(RECORDS PROVIDED begins)
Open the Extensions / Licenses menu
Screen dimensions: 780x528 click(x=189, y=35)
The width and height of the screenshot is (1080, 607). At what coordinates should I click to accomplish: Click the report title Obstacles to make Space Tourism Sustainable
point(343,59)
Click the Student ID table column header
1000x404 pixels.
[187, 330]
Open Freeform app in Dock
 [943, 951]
(RECORDS PROVIDED ends)
(RECORDS PROVIDED begins)
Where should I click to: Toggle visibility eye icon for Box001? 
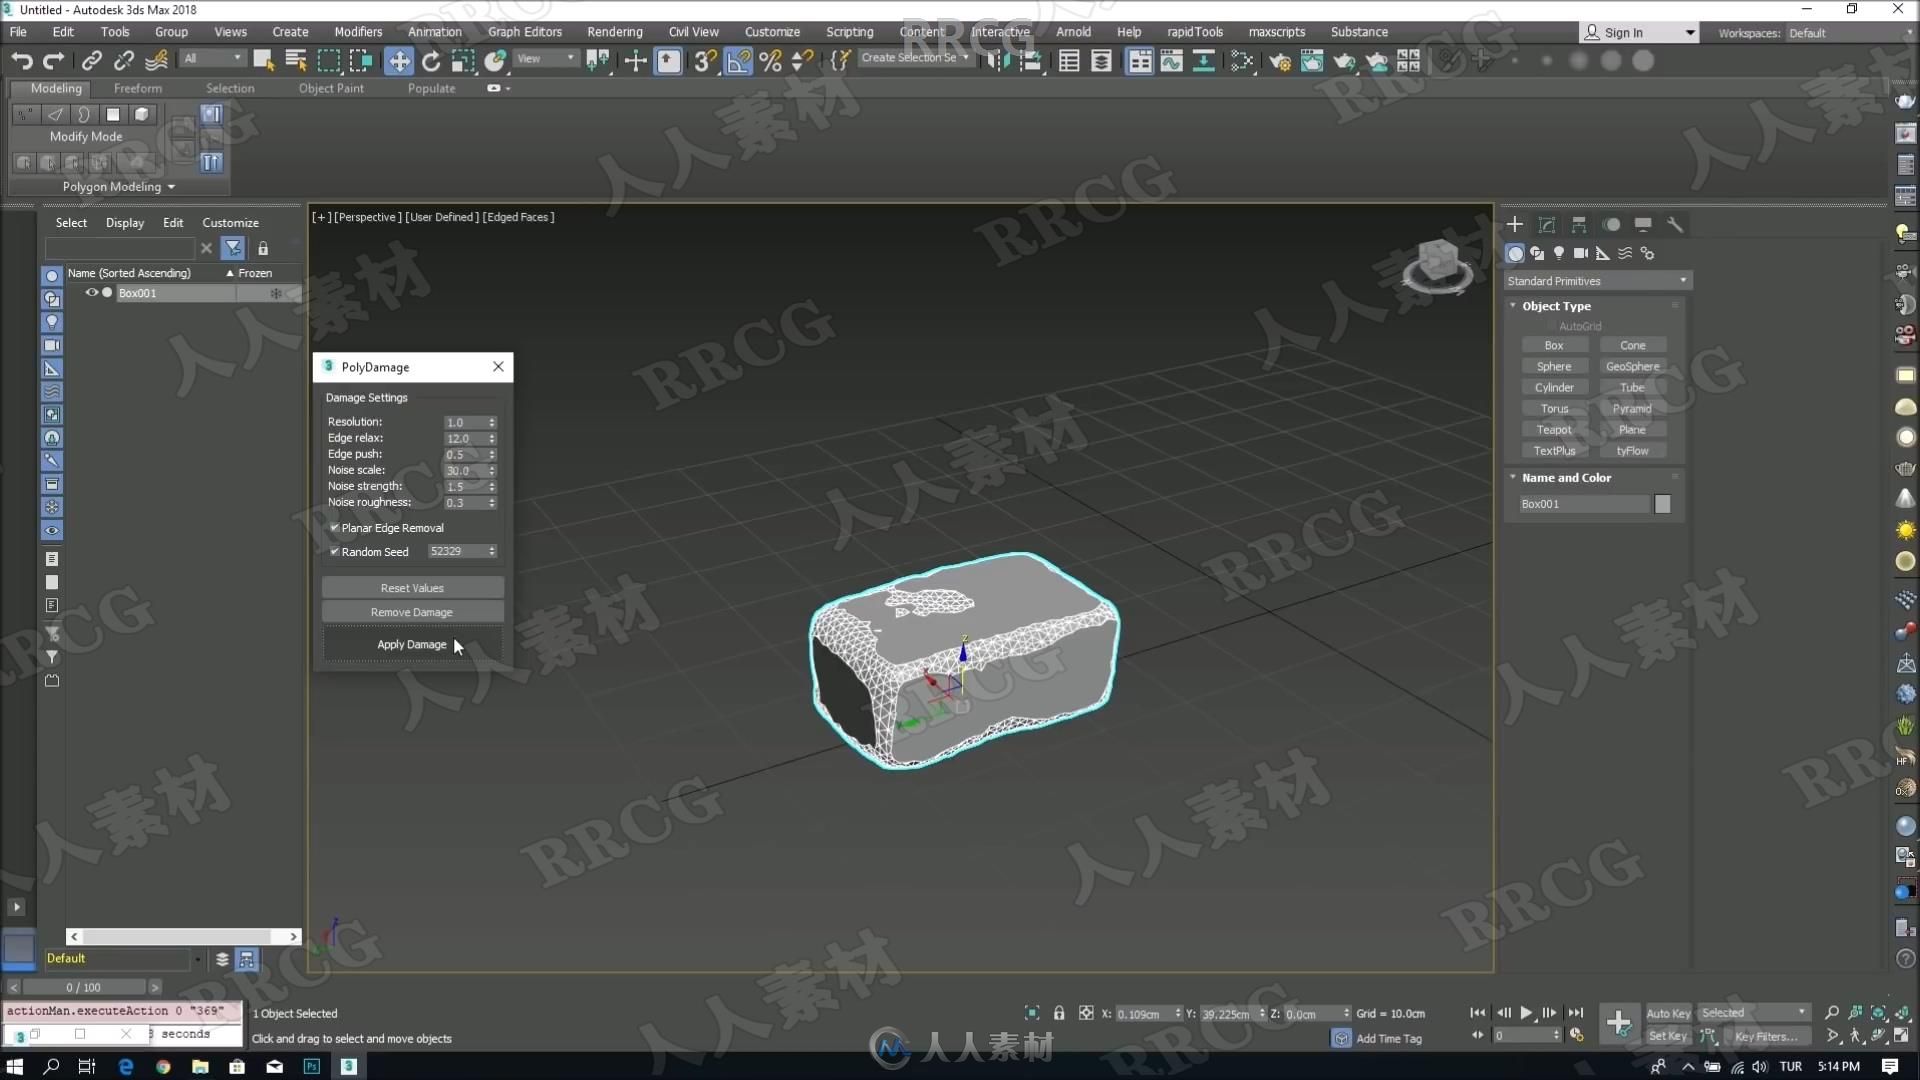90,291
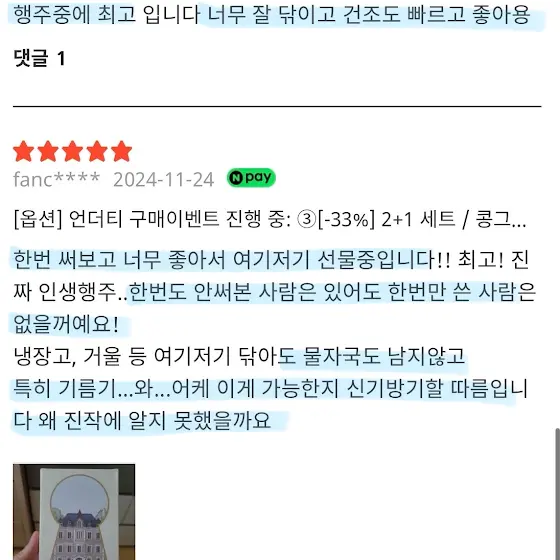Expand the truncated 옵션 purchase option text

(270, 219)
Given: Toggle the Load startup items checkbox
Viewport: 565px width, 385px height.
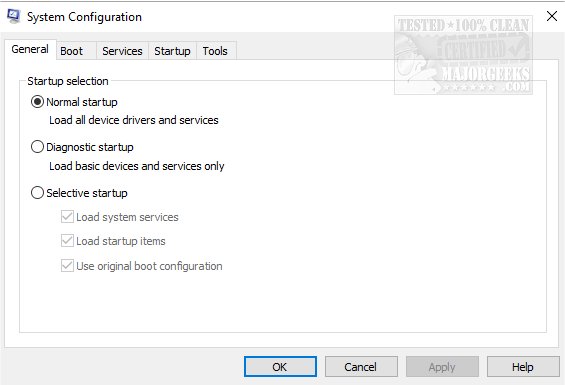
(RECORDS PROVIDED ends)
(RECORDS PROVIDED begins)
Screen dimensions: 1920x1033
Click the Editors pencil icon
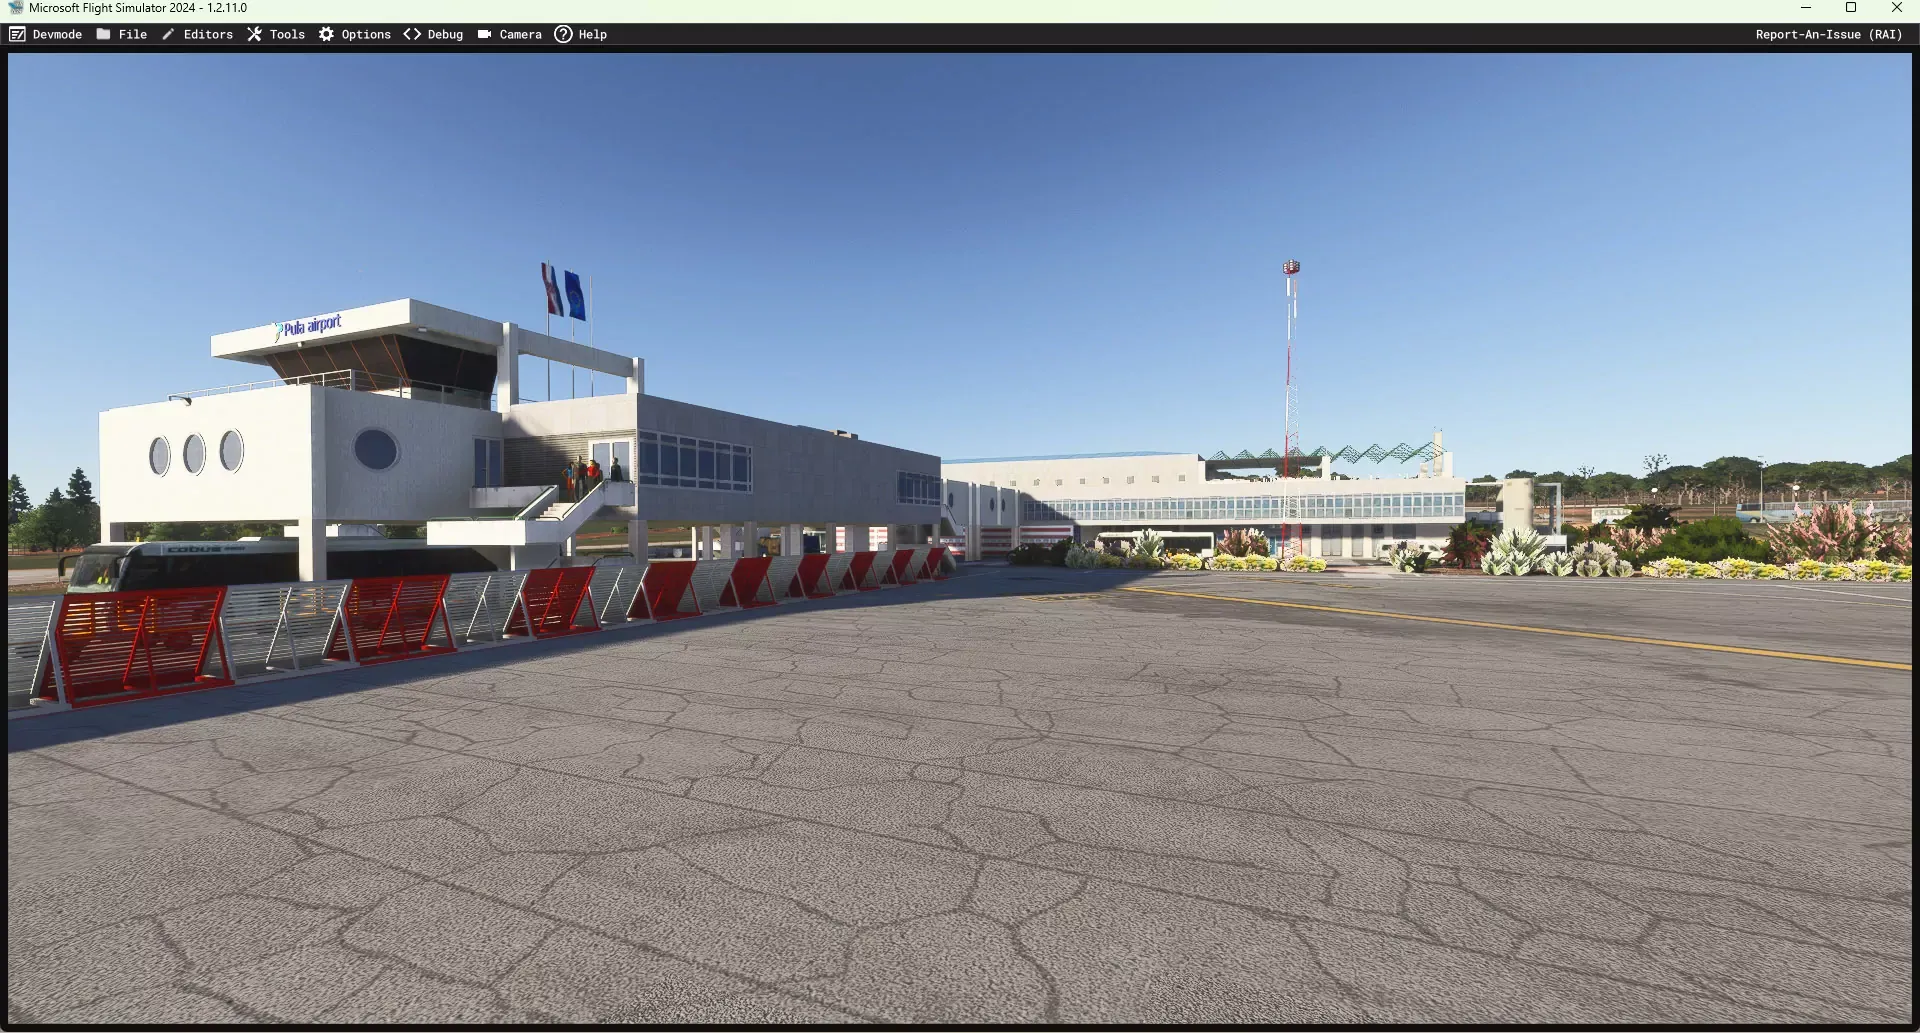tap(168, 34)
(RECORDS PROVIDED ends)
PROBLEM> All that is wanted is the stretch of lines above from the one containing "Given: Toggle the Load startup items checkbox" through the one containing "Viewport: 565px width, 385px height.", duplicated exactly.

SOLUTION TO THE PROBLEM>
Given: Toggle the Load startup items checkbox
Viewport: 565px width, 385px height.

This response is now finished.